Un projet de pont où une surveillance sans fil avancée est déployée

La surveillance sans fil des infrastructures basée sur les réseaux, les capteurs et les logiciels de l'IdO est la nouvelle frontière du SHM, car elle offre non seulement les données en temps réel nécessaires, mais aussi l'agrégation et la transmission de données à distance, à longue portée et à faible consommation d'énergie. Par exemple, la rénovation du pont de Cisomang en Indonésie a été entreprise parce que des fissures commençaient à apparaître et que les piliers se déformaient progressivement. Le pont s'est avéré instable et le passage des camions a été interdit. Finalement, les opérateurs du pont ont décidé qu'un système de surveillance sans fil à long terme était nécessaire : Les nœuds de données sans fil Worldsensing ont ensuite été connectés à des jauges de contrainte sur le béton.

L'investissement dans la surveillance sans fil a été judicieux, mais peut-être un peu trop tard.

Si l'équipe d'exploitation du pont avait surveillé le pont dès le début, les problèmes structurels auraient pu être signalés plus tôt et corrigés, ce qui aurait évité de mettre des vies en danger et d'interrompre le trafic. Cette décision tardive a eu un coût énorme : les problèmes structurels survenus ont eu un impact très négatif sur la logistique globale du pays et donc sur l'économie, car le pont constituait une route vitale entre Jakarta et Bandung, l'une des villes les plus importantes du pays.
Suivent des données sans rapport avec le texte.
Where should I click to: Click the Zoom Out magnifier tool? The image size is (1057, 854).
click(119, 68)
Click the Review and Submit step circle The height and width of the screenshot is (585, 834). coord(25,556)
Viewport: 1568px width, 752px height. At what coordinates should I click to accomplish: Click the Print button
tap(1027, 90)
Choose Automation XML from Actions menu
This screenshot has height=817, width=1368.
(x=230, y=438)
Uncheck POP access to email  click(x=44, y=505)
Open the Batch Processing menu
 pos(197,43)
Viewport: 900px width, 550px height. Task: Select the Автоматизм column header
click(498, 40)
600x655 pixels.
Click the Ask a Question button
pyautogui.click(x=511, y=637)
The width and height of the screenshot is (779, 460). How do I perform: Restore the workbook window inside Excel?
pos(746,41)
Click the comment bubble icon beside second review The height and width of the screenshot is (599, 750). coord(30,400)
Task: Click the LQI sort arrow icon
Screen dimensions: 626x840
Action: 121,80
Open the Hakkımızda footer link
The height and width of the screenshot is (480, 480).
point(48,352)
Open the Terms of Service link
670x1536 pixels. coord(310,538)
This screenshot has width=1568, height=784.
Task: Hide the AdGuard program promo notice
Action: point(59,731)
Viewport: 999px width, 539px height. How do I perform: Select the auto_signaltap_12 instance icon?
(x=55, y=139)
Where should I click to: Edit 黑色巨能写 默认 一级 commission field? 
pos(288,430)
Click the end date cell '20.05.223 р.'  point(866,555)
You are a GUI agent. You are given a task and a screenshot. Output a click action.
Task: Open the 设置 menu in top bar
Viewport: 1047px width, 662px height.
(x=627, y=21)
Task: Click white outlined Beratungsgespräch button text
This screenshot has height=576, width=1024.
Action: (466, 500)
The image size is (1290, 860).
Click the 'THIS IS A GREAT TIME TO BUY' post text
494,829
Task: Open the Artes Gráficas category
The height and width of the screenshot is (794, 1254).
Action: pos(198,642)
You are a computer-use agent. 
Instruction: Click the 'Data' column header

Démolir au lieu d'entretenir

Le pont de Gênes était construit en béton armé précontraint, par opposition à la conception standard en acier des ponts modernes ; le professeur Brencich, professeur d'ingénierie à l'Université de Gênes, a averti de l'effondrement du pont des années avant qu'il ne se produise. Dans une interview accordée à Primocanale en 2016, il a déclaré : "on parle du pont Morandi comme d'un chef-d'œuvre d'ingénierie, en réalité, c'est une faillite [...] Il y aura un moment où les coûts d'entretien dépasseront ceux de la reconstruction, et alors nous devrons procéder au remplacement." Brencich a attribué la détérioration rapide du béton aux réparations et remplacements majeurs nécessaires à partir des années 1990 ; et comme les poutres de liaison reliant les parties du pont étaient encastrées dans le béton, une analyse précise de leur état n'a jamais été possible. Selon lui, le coût de l'entretien du pont a dépassé le coût de sa démolition et de sa reconstruction. Ce point de vue a été repris par Giovanni Calvini, chef de la fédération des entreprises de Gênes, qui a déclaré en 2012 que le pont risquait de s'effondrer dans les dix ans et qu'il devait être remplacé.

Conclusion

Dans le cas de la rupture du pont Morandi, il se peut qu'aucun système de maintenance ou de surveillance n'ait pu empêcher l'effondrement. Un tel système a peut-être sauvé des vies en permettant aux autorités de fermer le pont suffisamment tôt avant que l'effondrement ne se produise, mais en fin de compte, une bonne conception bien pensée et le choix des matériaux sont essentiels pour garantir la sécurité et la durabilité des infrastructures. Les systèmes de surveillance sans fil émergents basés sur les technologies IoT peuvent contribuer à ce dernier point, en permettant aux opérateurs d'évaluer si un pont doit être reconstruit dans une perspective à long terme ou non, grâce aux données accumulées. Ils peuvent également être utilisés pour s'assurer que le processus de construction et de maintenance lui-même est sûr et fluide, améliorant ainsi la sécurité pour l'ensemble du cycle de vie de l'infrastructure - de sa construction à sa vie statique éventuelle et à sa maintenance.